Exercise description:
Format these lines as a numbered list, leaving out the blank lines and the pictures.

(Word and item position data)
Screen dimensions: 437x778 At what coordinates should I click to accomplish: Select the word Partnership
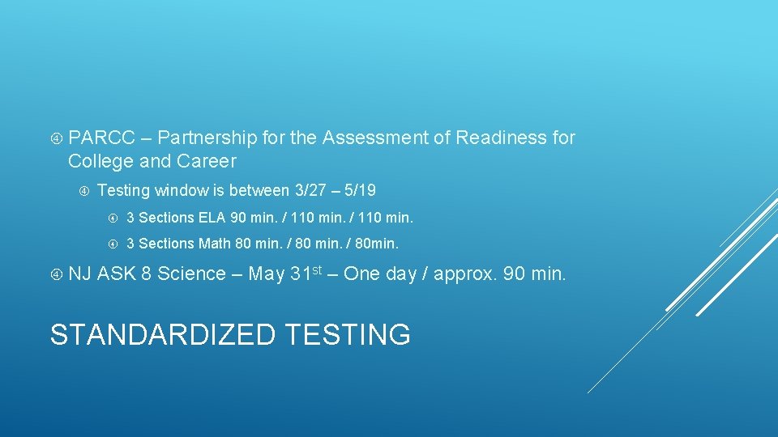[x=208, y=138]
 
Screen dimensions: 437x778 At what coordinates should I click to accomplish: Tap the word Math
[x=215, y=244]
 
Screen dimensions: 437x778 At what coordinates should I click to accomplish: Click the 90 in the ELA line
[x=238, y=218]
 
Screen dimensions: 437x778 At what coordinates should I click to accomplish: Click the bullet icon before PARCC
[x=56, y=138]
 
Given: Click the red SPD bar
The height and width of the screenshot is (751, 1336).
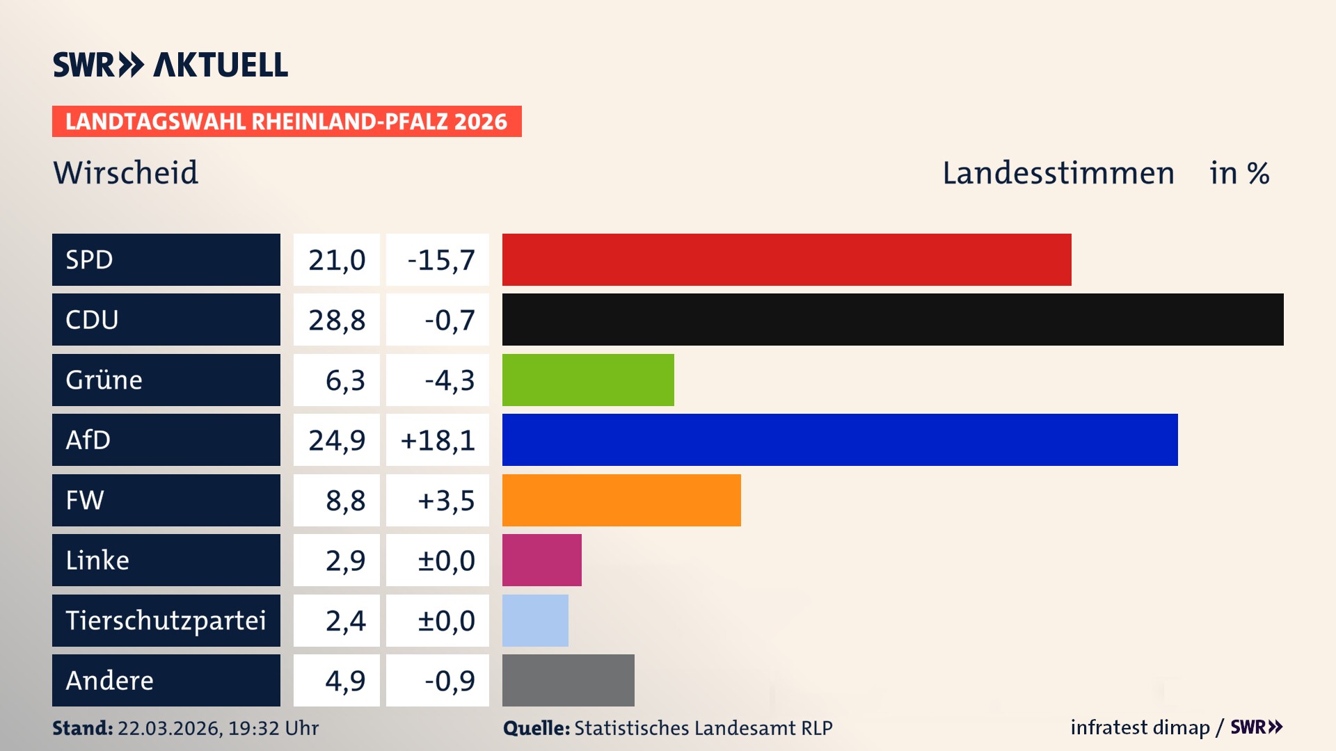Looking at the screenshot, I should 786,259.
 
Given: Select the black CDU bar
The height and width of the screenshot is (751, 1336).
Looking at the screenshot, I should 892,320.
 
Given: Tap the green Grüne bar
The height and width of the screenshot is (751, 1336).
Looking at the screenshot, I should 588,380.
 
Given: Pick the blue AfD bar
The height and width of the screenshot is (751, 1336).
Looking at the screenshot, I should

Exercise solution:
1. Screen dimensions: 437x778 At what coordinates should I click to accomplish: Select the word Partnership
2. [x=208, y=138]
3. Screen dimensions: 437x778 At what coordinates should I click to accomplish: Tap the word Math
4. [x=215, y=244]
5. Screen dimensions: 437x778 At what coordinates should I click to accomplish: Click the 90 in the ELA line
6. [x=238, y=218]
7. Screen dimensions: 437x778 At what coordinates should I click to accomplish: Click the bullet icon before PARCC
8. [x=56, y=138]
9. Given: Click the red SPD bar
10. The height and width of the screenshot is (751, 1336).
11. Looking at the screenshot, I should 786,259.
12. Given: Select the black CDU bar
13. The height and width of the screenshot is (751, 1336).
14. Looking at the screenshot, I should 892,320.
15. Given: Tap the green Grüne bar
16. The height and width of the screenshot is (751, 1336).
17. Looking at the screenshot, I should 588,380.
18. Given: Pick the blue AfD bar
19. The height and width of the screenshot is (751, 1336).
20. Looking at the screenshot, I should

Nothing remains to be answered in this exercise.